SKILL: Document Transcription Pipeline

This guide describes how to transcribe a PDF document (book or paper) into a hierarchical modular directory tree of markdown files. Follow each step in order.

Overview

The pipeline produces:

Split PDFs - one per top-level group (chapter/section), extracted with qpdf
Transcript files - page-level markdown files with YAML frontmatter, named by page number
Section files - assembled from transcripts, grouped into directories by top-level section
Metadata - section_groupings.tsv, hierarchical_page_index.tsv, hierarchical_page_index.md

Step 0: Determine Document Type and Grouping Key

Identify the "high bit" - the top-level grouping unit:

Document type	Group unit	Directory prefix	Example
Book	Chapter	`chapter-`	`chapter-01/`, `chapter-07/`
Paper	Section	`section-`	`section-00/`, `section-0A/`

For papers, top-level sections (Abstract, Introduction, Related Work, etc.) are the groups.
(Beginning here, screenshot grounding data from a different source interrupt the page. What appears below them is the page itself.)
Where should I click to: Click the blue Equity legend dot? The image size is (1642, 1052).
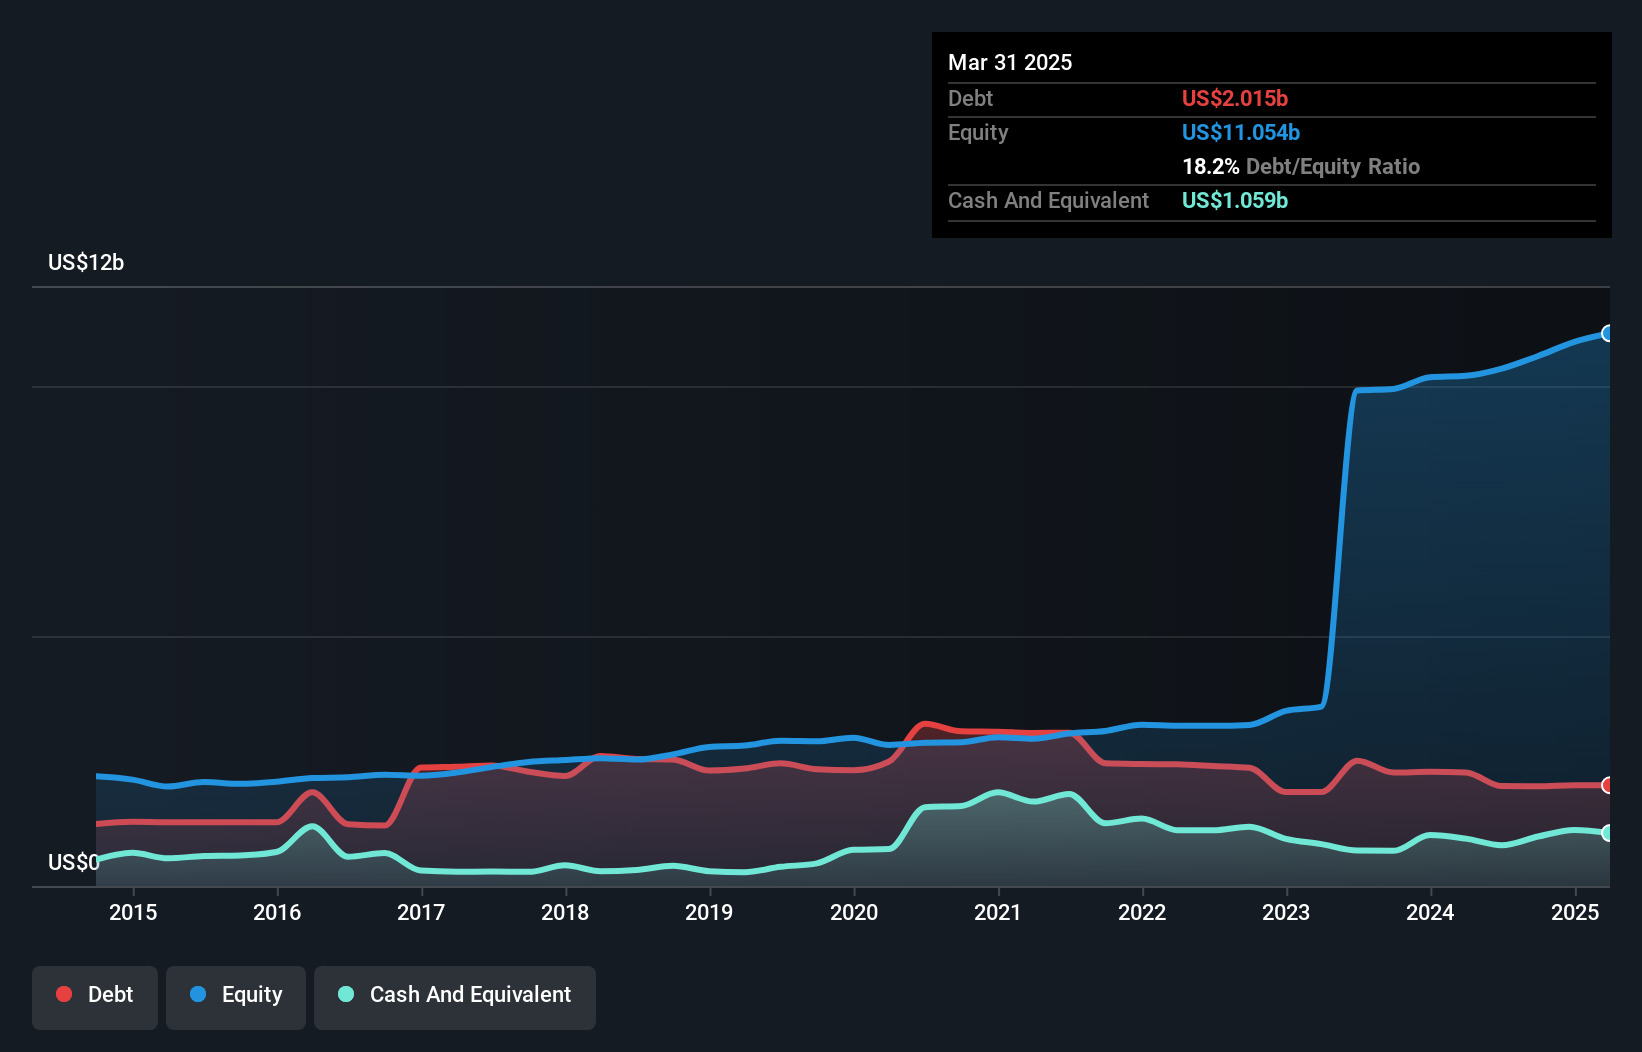coord(198,994)
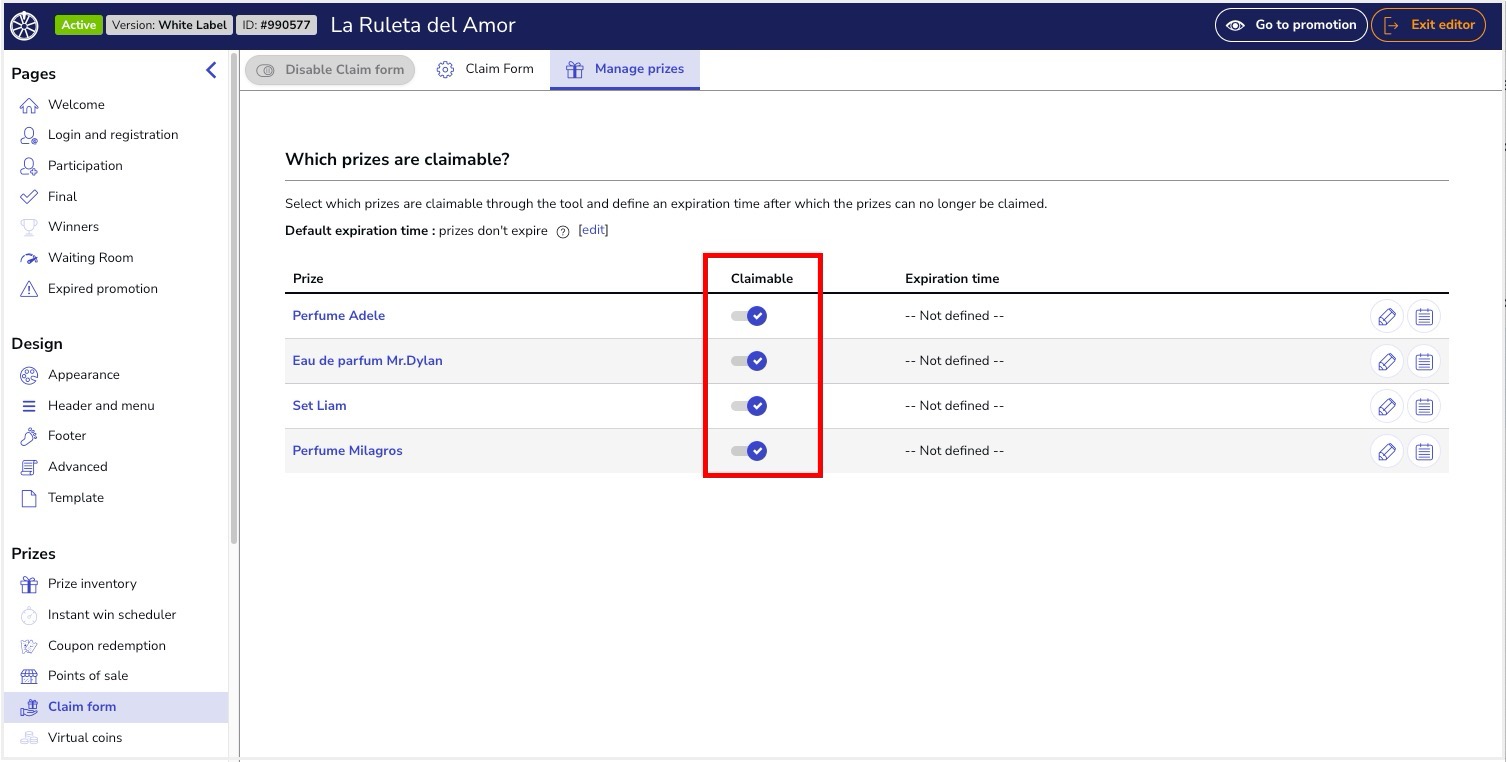Disable Claimable toggle for Perfume Adele
The height and width of the screenshot is (762, 1506).
tap(748, 315)
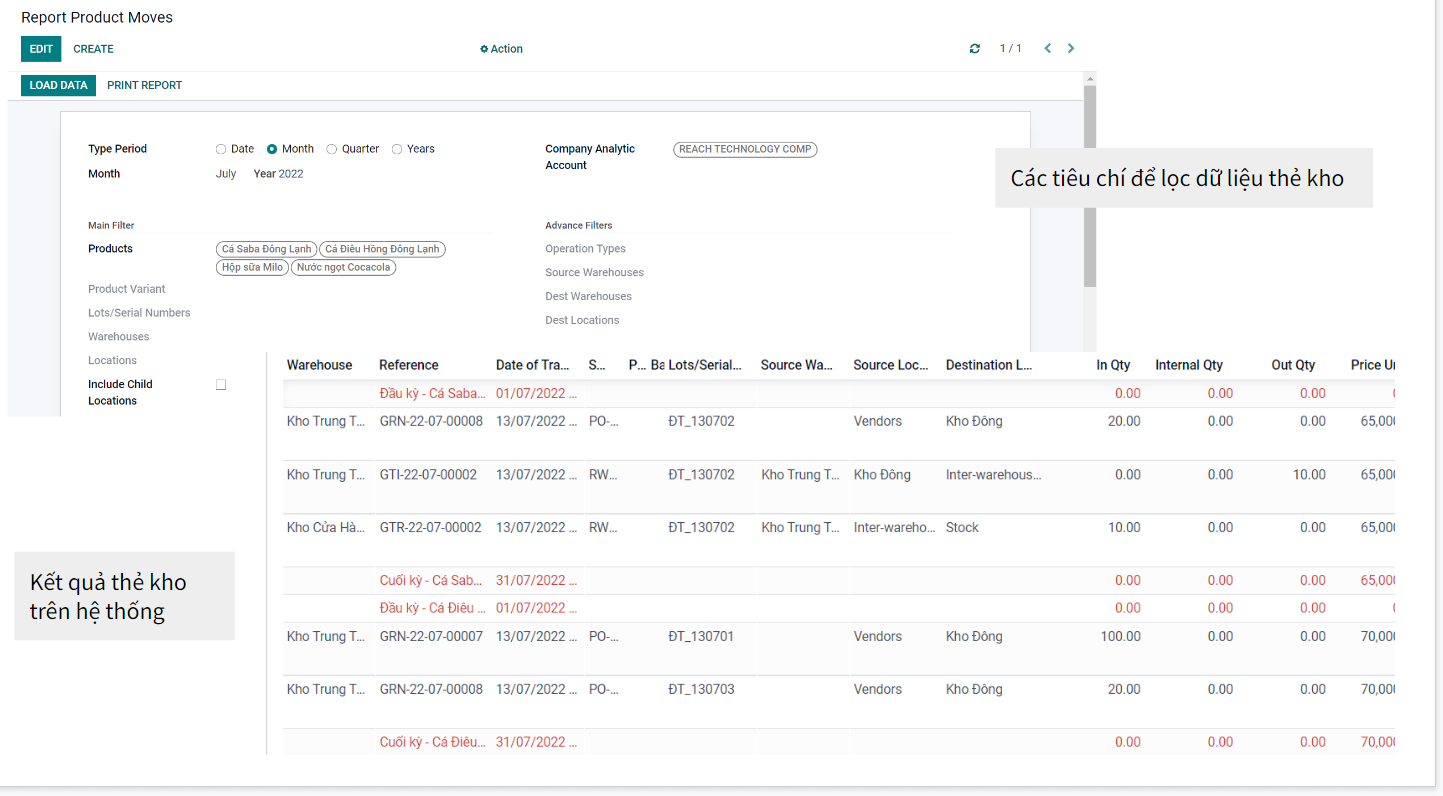Screen dimensions: 1443x796
Task: Select the Years period radio button
Action: click(x=397, y=149)

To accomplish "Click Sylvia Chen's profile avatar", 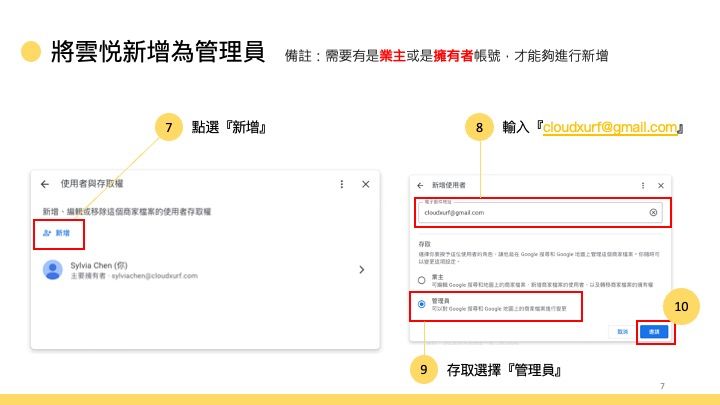I will (54, 270).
Subsections (2.1, 4.1.1) belong to their parent group's directory.

Step 1: Create Directory Structure

data/{books|papers}/{slug}/
├── pdfs/                    # Split PDFs (one per group)
├── metadata/                # Index files
├── sections/                # Assembled section files (grouped by top-level)
│   ├── {group-dir}/        # e.g. chapter-01/ or section-02/
│   │   ├── s1_title.md
│   │   ├── s1-1_subtitle.md
│   │   └── ...
│   └── ...
├── transcripts/             # Page-level transcript files (grouped by top-level)
│   ├── {group-dir}/
│   │   ├── p005_0-of-2_title.md
│   │   └── ...
│   └── ...
├── summaries/               # Optional: AI summaries
└── section_groupings.tsv    # Master grouping metadata

Step 2: Build Hierarchical Page Index

Before doing any PDF splitting or transcription, read the full PDF and build the page index. This is the single source of truth for all subsequent steps.

Create metadata/hierarchical_page_index.tsv (tab-separated):

Index	Title	Page
0	Abstract	23
1	Introduction	23
2	Related Work	26
2.1	Rhetorical Structure Theory	27

Index: hierarchical section number (e.g., 3.2, 4.1.1, A, R)
Title: full section/chapter title
Page: page number where this section starts (use the document's own page numbers, not PDF page numbers)

Also create metadata/hierarchical_page_index.md as a human-readable markdown table version.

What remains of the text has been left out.